Top of Supplied records
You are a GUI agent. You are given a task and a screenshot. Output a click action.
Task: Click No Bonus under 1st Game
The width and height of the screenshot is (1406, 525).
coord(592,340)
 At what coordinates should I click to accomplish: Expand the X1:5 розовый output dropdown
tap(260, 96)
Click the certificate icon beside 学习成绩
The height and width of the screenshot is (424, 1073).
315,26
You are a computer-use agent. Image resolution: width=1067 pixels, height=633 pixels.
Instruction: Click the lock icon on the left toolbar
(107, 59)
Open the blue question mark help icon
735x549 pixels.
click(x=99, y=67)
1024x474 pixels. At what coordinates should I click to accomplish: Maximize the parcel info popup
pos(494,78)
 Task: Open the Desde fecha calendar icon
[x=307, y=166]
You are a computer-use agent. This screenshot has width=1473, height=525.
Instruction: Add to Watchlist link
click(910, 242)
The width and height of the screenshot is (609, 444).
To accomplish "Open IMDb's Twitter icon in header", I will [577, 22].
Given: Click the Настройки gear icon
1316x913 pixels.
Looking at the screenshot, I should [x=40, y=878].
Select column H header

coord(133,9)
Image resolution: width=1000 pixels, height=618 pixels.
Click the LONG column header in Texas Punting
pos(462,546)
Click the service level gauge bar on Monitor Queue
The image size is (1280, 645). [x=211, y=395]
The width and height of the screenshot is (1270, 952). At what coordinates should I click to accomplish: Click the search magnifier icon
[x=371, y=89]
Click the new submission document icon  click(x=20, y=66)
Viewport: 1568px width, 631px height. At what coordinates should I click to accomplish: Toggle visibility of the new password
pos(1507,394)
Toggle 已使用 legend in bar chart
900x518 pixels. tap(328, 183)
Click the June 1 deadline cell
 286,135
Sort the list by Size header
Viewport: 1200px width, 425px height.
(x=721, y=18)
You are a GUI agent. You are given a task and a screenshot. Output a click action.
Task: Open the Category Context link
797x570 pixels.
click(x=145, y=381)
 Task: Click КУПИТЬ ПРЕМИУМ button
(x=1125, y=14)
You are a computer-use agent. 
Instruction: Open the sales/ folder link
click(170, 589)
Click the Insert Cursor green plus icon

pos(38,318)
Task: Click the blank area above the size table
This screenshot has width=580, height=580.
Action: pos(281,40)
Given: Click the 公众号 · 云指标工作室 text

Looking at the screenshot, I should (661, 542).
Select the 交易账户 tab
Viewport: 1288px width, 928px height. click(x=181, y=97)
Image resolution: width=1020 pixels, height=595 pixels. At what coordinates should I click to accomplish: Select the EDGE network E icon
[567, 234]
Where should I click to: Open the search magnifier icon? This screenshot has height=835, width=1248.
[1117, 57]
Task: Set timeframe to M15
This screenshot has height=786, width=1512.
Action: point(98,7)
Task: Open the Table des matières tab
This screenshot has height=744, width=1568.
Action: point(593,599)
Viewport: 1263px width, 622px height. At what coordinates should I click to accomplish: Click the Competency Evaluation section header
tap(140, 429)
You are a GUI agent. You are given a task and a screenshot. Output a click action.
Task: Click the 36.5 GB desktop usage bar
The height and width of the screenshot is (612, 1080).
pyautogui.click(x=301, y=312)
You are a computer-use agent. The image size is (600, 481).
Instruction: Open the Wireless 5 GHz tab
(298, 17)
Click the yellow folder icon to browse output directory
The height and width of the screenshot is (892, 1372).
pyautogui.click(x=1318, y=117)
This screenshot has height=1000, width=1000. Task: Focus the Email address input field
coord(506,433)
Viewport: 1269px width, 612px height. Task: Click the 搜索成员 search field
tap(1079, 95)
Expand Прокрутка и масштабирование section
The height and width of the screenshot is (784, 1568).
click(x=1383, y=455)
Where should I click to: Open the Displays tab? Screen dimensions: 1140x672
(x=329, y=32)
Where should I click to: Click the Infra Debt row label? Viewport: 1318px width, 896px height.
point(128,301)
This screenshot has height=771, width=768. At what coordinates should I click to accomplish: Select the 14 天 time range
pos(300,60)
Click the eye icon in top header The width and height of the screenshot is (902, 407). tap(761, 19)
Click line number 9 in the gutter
Bottom of Supplied records
§ **Problem to solve**:
Make an exact copy of every record listed above.

§ **Solution for this task**:
You are a GUI agent. You are given a task and a screenshot. Output a click action.
Task: Click No Bonus under 1st Game
The width and height of the screenshot is (1406, 525).
coord(592,340)
 At what coordinates should I click to accomplish: Expand the X1:5 розовый output dropdown
tap(260, 96)
Click the certificate icon beside 学习成绩
The height and width of the screenshot is (424, 1073).
315,26
You are a computer-use agent. Image resolution: width=1067 pixels, height=633 pixels.
Instruction: Click the lock icon on the left toolbar
(107, 59)
Open the blue question mark help icon
735x549 pixels.
click(x=99, y=67)
1024x474 pixels. At what coordinates should I click to accomplish: Maximize the parcel info popup
pos(494,78)
 Task: Open the Desde fecha calendar icon
[x=307, y=166]
You are a computer-use agent. This screenshot has width=1473, height=525.
Instruction: Add to Watchlist link
click(910, 242)
The width and height of the screenshot is (609, 444).
To accomplish "Open IMDb's Twitter icon in header", I will [577, 22].
Given: Click the Настройки gear icon
1316x913 pixels.
Looking at the screenshot, I should [x=40, y=878].
Select column H header

coord(133,9)
Image resolution: width=1000 pixels, height=618 pixels.
Click the LONG column header in Texas Punting
pos(462,546)
Click the service level gauge bar on Monitor Queue
The image size is (1280, 645). [x=211, y=395]
The width and height of the screenshot is (1270, 952). At what coordinates should I click to accomplish: Click the search magnifier icon
[x=371, y=89]
Click the new submission document icon  click(x=20, y=66)
Viewport: 1568px width, 631px height. At what coordinates should I click to accomplish: Toggle visibility of the new password
pos(1507,394)
Toggle 已使用 legend in bar chart
900x518 pixels. tap(328, 183)
Click the June 1 deadline cell
 286,135
Sort the list by Size header
Viewport: 1200px width, 425px height.
(x=721, y=18)
You are a GUI agent. You are given a task and a screenshot. Output a click action.
Task: Open the Category Context link
797x570 pixels.
click(x=145, y=381)
 Task: Click КУПИТЬ ПРЕМИУМ button
(x=1125, y=14)
You are a computer-use agent. 
Instruction: Open the sales/ folder link
click(170, 589)
Click the Insert Cursor green plus icon

pos(38,318)
Task: Click the blank area above the size table
This screenshot has width=580, height=580.
Action: pos(281,40)
Given: Click the 公众号 · 云指标工作室 text

Looking at the screenshot, I should (661, 542).
Select the 交易账户 tab
Viewport: 1288px width, 928px height. click(x=181, y=97)
Image resolution: width=1020 pixels, height=595 pixels. At what coordinates should I click to accomplish: Select the EDGE network E icon
[567, 234]
Where should I click to: Open the search magnifier icon? This screenshot has height=835, width=1248.
[1117, 57]
Task: Set timeframe to M15
This screenshot has height=786, width=1512.
Action: point(98,7)
Task: Open the Table des matières tab
This screenshot has height=744, width=1568.
Action: point(593,599)
Viewport: 1263px width, 622px height. At what coordinates should I click to accomplish: Click the Competency Evaluation section header
tap(140, 429)
You are a GUI agent. You are given a task and a screenshot. Output a click action.
Task: Click the 36.5 GB desktop usage bar
The height and width of the screenshot is (612, 1080).
pyautogui.click(x=301, y=312)
You are a computer-use agent. The image size is (600, 481).
Instruction: Open the Wireless 5 GHz tab
(298, 17)
Click the yellow folder icon to browse output directory
The height and width of the screenshot is (892, 1372).
pyautogui.click(x=1318, y=117)
This screenshot has height=1000, width=1000. Task: Focus the Email address input field
coord(506,433)
Viewport: 1269px width, 612px height. Task: Click the 搜索成员 search field
tap(1079, 95)
Expand Прокрутка и масштабирование section
The height and width of the screenshot is (784, 1568).
click(x=1383, y=455)
Where should I click to: Open the Displays tab? Screen dimensions: 1140x672
(x=329, y=32)
Where should I click to: Click the Infra Debt row label? Viewport: 1318px width, 896px height.
point(128,301)
This screenshot has height=771, width=768. At what coordinates should I click to accomplish: Select the 14 天 time range
pos(300,60)
Click the eye icon in top header The width and height of the screenshot is (902, 407). tap(761, 19)
Click line number 9 in the gutter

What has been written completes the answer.